### Problem details
Reproduce the following data verbatim, line by line, keeping every character, number, and line break unchanged.

===== Extracted material =====

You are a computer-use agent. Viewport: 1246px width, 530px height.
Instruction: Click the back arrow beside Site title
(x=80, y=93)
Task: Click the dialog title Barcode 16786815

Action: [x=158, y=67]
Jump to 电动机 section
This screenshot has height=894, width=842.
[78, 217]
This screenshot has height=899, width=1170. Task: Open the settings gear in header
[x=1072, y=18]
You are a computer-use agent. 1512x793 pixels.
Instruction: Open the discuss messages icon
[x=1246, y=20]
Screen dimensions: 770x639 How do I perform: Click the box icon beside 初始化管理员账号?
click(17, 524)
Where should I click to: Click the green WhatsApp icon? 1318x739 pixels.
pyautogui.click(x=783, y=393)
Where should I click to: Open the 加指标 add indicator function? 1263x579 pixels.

=====

### Output for this task
You are a computer-use agent. Viewport: 1246px width, 530px height.
Instruction: Click the back arrow beside Site title
(x=80, y=93)
Task: Click the dialog title Barcode 16786815

Action: [x=158, y=67]
Jump to 电动机 section
This screenshot has height=894, width=842.
[78, 217]
This screenshot has height=899, width=1170. Task: Open the settings gear in header
[x=1072, y=18]
You are a computer-use agent. 1512x793 pixels.
Instruction: Open the discuss messages icon
[x=1246, y=20]
Screen dimensions: 770x639 How do I perform: Click the box icon beside 初始化管理员账号?
click(17, 524)
Where should I click to: Click the green WhatsApp icon? 1318x739 pixels.
pyautogui.click(x=783, y=393)
Where should I click to: Open the 加指标 add indicator function? 1263x579 pixels.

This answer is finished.